[Required task] Copy the data below exactly, from the line with "The width and" up to and including the line with "point(688,405)".

═══ Data listing ═══

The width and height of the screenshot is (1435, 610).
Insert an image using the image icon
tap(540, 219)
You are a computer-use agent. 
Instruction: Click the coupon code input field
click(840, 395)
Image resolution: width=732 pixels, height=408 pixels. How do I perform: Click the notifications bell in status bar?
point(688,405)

═══
═══ Data listing ═══

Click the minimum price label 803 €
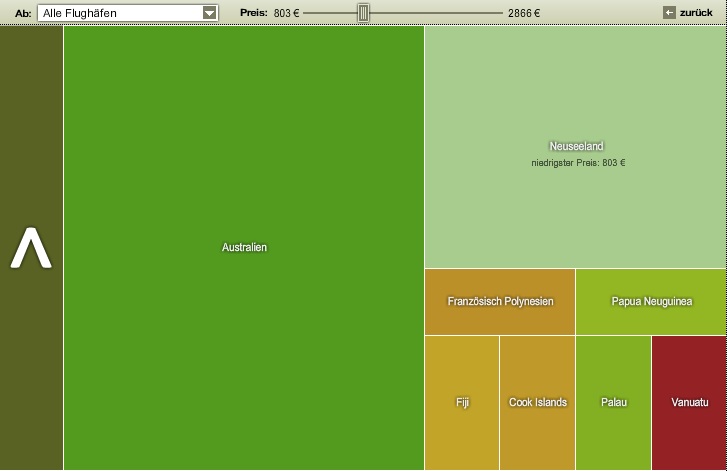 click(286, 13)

═══
═══ Data listing ═══

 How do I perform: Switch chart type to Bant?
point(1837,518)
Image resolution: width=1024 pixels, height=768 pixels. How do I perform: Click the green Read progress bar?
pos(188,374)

═══

[Complete response]
The width and height of the screenshot is (1435, 610).
Insert an image using the image icon
tap(540, 219)
You are a computer-use agent. 
Instruction: Click the coupon code input field
click(840, 395)
Image resolution: width=732 pixels, height=408 pixels. How do I perform: Click the notifications bell in status bar?
point(688,405)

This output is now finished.